图示上半部分为跟zookeeper断线之后的逻辑,

断线处理很简单,LeaderSelectorListener继承了ConnectionStateListener, 然后这个listener注册到了CuratorFrameworkImpl维护的listener容器, 当断线时回调这个listener wrapper,wrapper再回调statechange,然后可以在statechange里面抛出异常从而触发 leaderSelector.interruptLeadership,其内部就是获取“执行takeleadership的doWorkLoop所在的线程executorService”这个task,然后调用其cancel(boolean java.util.concurrent.Future.cancel(boolean mayInterruptIfRunning))方法中断操作

额外指出,从架构设计上欣赏的curator的监听器管理,CuratorFrameworkImpl将这些ConnectionStateListener交由ConnectionStateManager来统一管理,当监测到状态变化, ConnectionStateManager调用注册好的listener的StateChange来通知变化,这是典型的一个抽象出来的状态机管理实现;

下半部分是选举的分布式锁机制,主要的逻辑基石就是zookeeper保证了sequence ephemeral节点的生成,然后后一个节点监听前一个节点,只有前一个节点删除后才会通过watcher去唤醒后面一个等待的节点

curator封装的InterProcessMutex注释: /** * A re-entrant mutex that works across JVMs. Uses Zookeeper to hold the lock. All processes in all JVMs that * use the same lock path will achieve an inter-process critical section. Further, this mutex is * "fair" - each user will get the mutex in the order requested (from ZK's point of view) */ public class InterProcessMutex implements InterProcessLock, Revocable 所谓跨JMS mutex实际上就是:

  1. 首先还是要考虑同一个application,即同一个jvm进程中多线程的竞争问题,所以引入了大量的synchronized方法和synchronized(this)方法块,
  2. 跨JVMs主要就是利用了StandardLockInternalsDriver的getsTheLock,利用ephemeral sequential先获取当前leader下面注册了多少child,然后当前的node就去pathToWatch前面一个node(children.get(ourIndex - maxLeases),maxLeases=1)

********

根据原文，CuratorFrameworkImpl 把那些 ConnectionStateListener 交给哪个类统一管理？ 清单与原文出自不同来源。

#### [数据摘录]
********

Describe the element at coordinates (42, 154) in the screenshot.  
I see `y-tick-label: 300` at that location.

********

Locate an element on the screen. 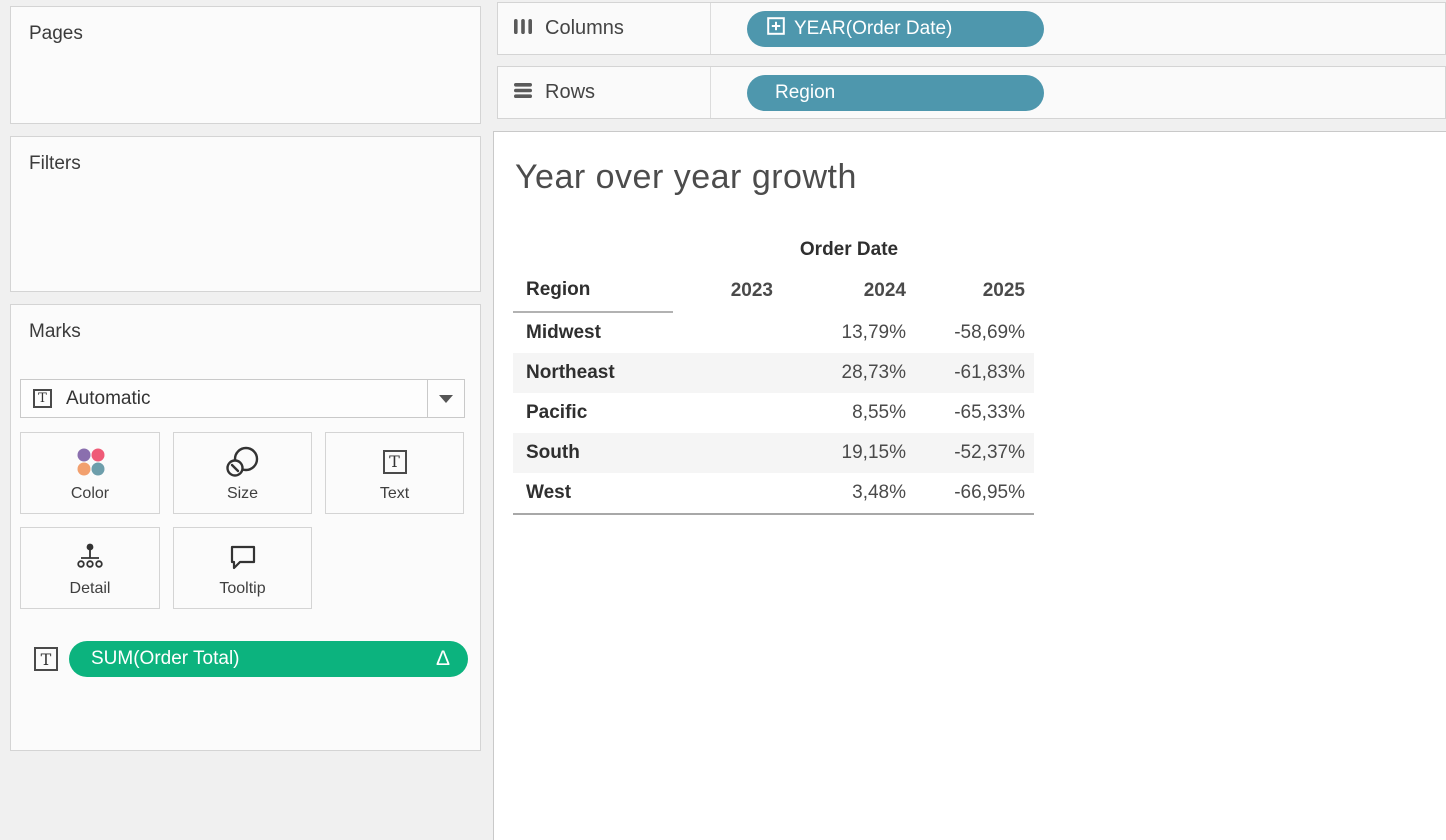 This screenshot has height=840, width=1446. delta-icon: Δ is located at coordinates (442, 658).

********

#### [本题答案]
交给 ConnectionStateManager 统一管理。